Die Grünen und die Radikalität : KOMMENTAR VON JENS KÖNIG
Wie viele Fragen dürfen Politiker stellen, auf die sie keine Antwort haben? Keine. Wie viele Antworten auf komplexe gesellschaftliche Fragen dürfen Politiker geben, ohne dass sie gleich zur Formulierung eines Gesetzentwurfes taugen müssen? Auch keine. Ist das gut so? Natürlich nicht.
Die Politik in Deutschland ist einer elementaren Überforderung ausgesetzt: Obwohl ihr die Bürger immer weniger trauen, erwarten sie von ihr doch schnelle, einfache Lösungen für die komplizierten Probleme unserer Gesellschaft. Die Politiker gestehen sich ihre partielle Ohnmacht aber nicht etwa ein, sondern suggerieren vielmehr, sie hätten für alles und jeden eine Lösung. Sie müssten nur an zwei, drei Schräubchen richtig drehen, dann komme die Wohlstandsmaschine wieder in Gang. Das Ergebnis dieser gegenseitigen Täuschung: Die Verhältnisse haben sich radikal verändert, die Parteien haben den Anschluss an diese neue Wirklichkeit verloren, die Wähler wenden sich enttäuscht von ihnen ab.
Wenn es in Deutschland eine Partei gibt, die diesen negativen Kreislauf des Weiter-so durchbrechen kann, dann sind es die Grünen. Das haben sie auf ihrem Zukunftskongress bewiesen. Da debattiert eine Partei die gesellschaftlichen Streitfragen auf hohem intellektuellem Niveau und gibt gleichzeitig ihre politische und konzeptionelle Verunsicherung zu erkennen. Sie vergisst einfach mal für zwei Tage ihre Rolle im erstarrten institutionellen Gefüge dieser Republik. Das ist erfrischend. Es erinnert an die politische Leidenschaft früherer Tage. Es provoziert jedoch gleichzeitig Fragen, denen die Partei gern ausweicht: Wo lag die grüne Zukunft während der letzten sieben Jahre vergraben? Woran ist Rot-Grün gescheitert, wenn nicht an Schröder?

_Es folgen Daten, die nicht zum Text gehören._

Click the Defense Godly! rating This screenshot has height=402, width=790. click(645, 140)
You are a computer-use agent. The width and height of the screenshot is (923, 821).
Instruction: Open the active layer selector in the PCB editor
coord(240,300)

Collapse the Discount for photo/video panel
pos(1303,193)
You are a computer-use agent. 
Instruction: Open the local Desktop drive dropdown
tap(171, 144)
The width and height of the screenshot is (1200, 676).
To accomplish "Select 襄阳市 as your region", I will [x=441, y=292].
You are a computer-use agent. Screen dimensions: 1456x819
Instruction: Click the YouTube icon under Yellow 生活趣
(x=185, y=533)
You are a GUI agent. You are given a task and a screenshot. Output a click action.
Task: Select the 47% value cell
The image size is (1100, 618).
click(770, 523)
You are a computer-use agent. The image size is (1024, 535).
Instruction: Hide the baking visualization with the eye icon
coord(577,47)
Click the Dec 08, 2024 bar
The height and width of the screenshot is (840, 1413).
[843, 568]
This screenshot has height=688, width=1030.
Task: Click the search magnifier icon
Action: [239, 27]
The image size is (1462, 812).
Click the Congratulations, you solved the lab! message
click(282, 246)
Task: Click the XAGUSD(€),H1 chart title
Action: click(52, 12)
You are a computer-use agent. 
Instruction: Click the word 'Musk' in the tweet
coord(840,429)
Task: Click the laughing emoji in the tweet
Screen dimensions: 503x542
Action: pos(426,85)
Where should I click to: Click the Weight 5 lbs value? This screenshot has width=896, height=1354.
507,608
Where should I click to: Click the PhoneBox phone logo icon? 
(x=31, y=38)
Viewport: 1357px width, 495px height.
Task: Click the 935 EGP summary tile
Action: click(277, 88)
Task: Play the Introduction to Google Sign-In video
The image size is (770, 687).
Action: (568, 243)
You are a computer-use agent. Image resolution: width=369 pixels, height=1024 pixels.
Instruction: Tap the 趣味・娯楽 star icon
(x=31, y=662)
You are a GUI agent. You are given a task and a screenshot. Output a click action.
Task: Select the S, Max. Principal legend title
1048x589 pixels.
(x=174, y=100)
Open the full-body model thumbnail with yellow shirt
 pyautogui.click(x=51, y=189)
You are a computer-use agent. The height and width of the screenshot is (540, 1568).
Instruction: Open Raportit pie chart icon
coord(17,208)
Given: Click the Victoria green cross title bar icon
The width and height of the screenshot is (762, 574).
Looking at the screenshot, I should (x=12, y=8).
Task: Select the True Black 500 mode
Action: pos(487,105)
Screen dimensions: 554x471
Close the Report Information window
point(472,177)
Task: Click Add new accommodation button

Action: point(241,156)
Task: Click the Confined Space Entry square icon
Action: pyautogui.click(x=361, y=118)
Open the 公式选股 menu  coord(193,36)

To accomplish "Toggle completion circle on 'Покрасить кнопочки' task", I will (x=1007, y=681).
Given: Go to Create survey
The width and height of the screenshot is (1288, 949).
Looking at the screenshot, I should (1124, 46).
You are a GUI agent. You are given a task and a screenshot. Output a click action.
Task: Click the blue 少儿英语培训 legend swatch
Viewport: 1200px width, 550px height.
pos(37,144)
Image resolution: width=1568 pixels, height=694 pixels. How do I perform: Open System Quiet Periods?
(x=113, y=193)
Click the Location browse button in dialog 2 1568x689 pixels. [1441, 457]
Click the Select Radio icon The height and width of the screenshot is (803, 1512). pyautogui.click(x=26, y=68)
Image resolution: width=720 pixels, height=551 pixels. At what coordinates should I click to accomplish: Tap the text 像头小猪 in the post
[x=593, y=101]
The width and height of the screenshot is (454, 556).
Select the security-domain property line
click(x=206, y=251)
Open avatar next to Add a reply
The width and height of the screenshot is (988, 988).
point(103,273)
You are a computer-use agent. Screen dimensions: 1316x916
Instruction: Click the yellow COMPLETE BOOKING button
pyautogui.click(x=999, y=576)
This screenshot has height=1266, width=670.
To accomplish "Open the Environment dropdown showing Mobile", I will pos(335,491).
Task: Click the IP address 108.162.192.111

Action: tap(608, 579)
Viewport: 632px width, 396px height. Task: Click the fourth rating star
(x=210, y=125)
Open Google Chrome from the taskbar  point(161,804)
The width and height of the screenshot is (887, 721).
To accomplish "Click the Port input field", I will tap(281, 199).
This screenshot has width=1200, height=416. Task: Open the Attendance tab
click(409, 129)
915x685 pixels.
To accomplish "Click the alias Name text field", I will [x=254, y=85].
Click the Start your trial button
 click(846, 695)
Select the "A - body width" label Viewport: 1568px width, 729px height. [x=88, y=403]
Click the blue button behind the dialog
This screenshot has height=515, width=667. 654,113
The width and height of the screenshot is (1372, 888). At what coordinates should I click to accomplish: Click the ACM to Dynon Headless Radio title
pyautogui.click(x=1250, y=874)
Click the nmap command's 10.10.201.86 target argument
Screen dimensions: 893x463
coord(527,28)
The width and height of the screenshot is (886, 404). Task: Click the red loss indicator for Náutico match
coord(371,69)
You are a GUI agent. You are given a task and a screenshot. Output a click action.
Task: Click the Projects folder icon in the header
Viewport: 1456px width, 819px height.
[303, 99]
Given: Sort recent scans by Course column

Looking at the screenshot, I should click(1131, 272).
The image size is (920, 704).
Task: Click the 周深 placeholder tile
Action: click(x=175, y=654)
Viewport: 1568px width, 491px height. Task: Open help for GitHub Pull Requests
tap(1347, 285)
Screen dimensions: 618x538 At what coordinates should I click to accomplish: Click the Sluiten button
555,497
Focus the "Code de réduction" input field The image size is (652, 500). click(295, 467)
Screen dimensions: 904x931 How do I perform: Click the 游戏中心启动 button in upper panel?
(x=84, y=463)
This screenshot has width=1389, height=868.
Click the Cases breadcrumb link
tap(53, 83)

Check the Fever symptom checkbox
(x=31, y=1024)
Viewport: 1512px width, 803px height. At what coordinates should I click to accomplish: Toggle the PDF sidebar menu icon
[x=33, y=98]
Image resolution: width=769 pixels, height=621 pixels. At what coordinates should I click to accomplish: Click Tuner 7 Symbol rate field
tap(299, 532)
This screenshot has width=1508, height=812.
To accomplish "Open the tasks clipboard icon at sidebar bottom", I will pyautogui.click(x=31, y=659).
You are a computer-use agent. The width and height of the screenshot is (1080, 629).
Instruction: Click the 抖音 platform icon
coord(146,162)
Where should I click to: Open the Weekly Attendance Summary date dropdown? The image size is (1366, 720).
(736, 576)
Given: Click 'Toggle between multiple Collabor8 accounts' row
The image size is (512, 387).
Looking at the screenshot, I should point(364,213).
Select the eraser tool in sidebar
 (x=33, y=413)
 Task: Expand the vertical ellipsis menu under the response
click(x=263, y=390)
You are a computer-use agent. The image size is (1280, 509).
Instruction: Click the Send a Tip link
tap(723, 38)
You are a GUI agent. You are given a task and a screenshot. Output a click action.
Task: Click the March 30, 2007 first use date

Und welche Konsequenzen hat das für die Formulierung grüner Politik im Spannungsfeld zwischen Ökologie, Gerechtigkeit und Bildung als neuer Kernfrage jeder sozialen Politik?
Dieser Kongress kann für die Grünen der Anfang einer neuen Radikalität im Denken sein. Dieses Unterfangen wird jedoch nur dann Erfolg haben, wenn sich die Partei als Agent eines radikalen gesellschaftlichen Wandels versteht – und nicht zuallererst als verlässlicher Koalitionspartner.